# Sony NEX 5 , should i use manual focus or Auto Focus ?



## MJFinelli

Just got the Sony Nex 5, messing around with the Manual focus and Auto. Are there any advantages with using MANUAL FOCUS ? Im trying to figure out what one is best to use..
ANy help, 
Thanks


----------



## Kerbouchard

Only time there is an advantage to using manual focus is when your autofocus isn't focusing on what you want it to.  For extreme Macro, I'll use manual focus.  Occasionally, if I am shooting through brush, trees, or something like that, I will also use manual focus.

All other times, autofocus.


----------



## cosmonaut

If you are shooting landscapes it's a good idea to manual focus.


----------



## unpopular

Manual focus may actually be faster if you use the Peaking feature. With practice, of course. In any case, I'd use Peaking with manual focus.


----------



## wrkhard4smallrewards

I have been going back and forth myself. I found, so far, that indoors of the family I prefer manual. With peaking it is very easy, and it allows for a lot more variety. For instance, when opening christmas presents set on DMF. The camera wanted to focus some on the box. I refocused on the face partially covered by the box and took the picture, but then wanted subsequent shots as well and when repressing it had to refocus, and I had to manually readjust. Continuous focus helped, but kept hitting the wrong items. Around the christmas tree it was all pretty much hopeless though unless a good clear well lit face was in the screen. But then, my kid and family moved. Bam, small DOF, they were out of focus, and I had to wait for the hunt, then readjust. So, I switched to full manual. This allowed me to focus where I wanted quickly, did not have to repress and wait for a rehunt, and a quick little nud*g*e of the ring adjusted for me moving to a new spot or my child moving to the other side of the present. MUCH easier. 

Outside running around, forget it and go auto, for sure, except the in following case.

I have begun switching to manual for most of my needs though, as I have begun to adjust. My favorite ability is the ability to focus on the area ahead of the direction of movement, have the speed preference shutter in place, wait till they hit the approximate focus range, and grab 7fps at high shutter speeds. Has the ability to capture some really awesome shots, though in general the auto is much better than me unless I am indoors without direct sunlight.

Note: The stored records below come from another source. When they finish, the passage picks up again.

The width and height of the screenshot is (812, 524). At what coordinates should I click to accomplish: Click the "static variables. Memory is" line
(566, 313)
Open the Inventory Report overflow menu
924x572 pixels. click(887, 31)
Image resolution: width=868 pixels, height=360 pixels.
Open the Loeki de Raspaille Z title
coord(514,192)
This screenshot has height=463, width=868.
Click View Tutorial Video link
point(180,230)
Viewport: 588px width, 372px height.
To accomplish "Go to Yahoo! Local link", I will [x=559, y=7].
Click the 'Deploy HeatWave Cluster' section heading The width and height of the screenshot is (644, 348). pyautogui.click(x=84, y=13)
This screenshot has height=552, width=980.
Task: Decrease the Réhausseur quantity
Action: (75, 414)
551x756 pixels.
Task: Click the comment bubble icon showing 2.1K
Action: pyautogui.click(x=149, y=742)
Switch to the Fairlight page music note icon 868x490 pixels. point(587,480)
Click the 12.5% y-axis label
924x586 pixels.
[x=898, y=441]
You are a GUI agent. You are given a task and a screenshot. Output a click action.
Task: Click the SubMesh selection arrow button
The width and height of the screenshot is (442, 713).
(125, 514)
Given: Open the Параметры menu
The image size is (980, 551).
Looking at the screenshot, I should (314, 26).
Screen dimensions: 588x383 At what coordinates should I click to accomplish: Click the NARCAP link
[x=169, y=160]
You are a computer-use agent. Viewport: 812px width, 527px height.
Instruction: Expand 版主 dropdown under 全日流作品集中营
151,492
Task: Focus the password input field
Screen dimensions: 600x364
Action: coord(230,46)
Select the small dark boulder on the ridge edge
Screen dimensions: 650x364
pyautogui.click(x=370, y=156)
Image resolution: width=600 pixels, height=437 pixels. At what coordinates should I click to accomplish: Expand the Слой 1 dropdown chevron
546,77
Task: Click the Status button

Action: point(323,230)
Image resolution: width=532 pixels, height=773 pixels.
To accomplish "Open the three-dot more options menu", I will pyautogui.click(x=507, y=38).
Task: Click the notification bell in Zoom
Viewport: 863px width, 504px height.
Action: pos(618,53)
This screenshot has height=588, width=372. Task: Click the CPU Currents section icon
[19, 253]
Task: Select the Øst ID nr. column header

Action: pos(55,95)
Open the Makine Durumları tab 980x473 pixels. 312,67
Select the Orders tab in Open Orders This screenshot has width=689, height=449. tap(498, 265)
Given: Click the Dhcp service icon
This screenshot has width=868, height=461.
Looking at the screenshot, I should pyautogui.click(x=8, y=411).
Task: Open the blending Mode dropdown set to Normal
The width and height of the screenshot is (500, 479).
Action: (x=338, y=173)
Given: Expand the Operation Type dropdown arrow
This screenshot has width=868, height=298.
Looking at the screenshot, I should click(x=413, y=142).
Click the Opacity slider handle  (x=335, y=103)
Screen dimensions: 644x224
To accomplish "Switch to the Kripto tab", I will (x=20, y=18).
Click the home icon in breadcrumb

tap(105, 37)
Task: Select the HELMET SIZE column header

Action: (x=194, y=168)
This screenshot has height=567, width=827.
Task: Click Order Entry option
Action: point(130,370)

On that note, I REALLY wish that Sony would allow the bottom custom button to be set for a MF ASSIST that would allow 7X zoom at the press of the button while in full manual with the MF ASSIST turned off by default. I prefer to AUTO focus with just peaking, but occasionally would like the 7X zoom, especially in very very low light when shooting flash of groups and family.


2) There is a second question for everyone. If the OP and others choose full AUTO, do you leave MF Assist on?

Play around with DMF for a while and see what you think. Also not, ive you leave the lens hood on in reverse all the time that can become a serious problem with full manual, as it requires you to take it out of the bag, get the lens hood on, in place so you dont lose it, and then focus and shoot  Oh well!


----------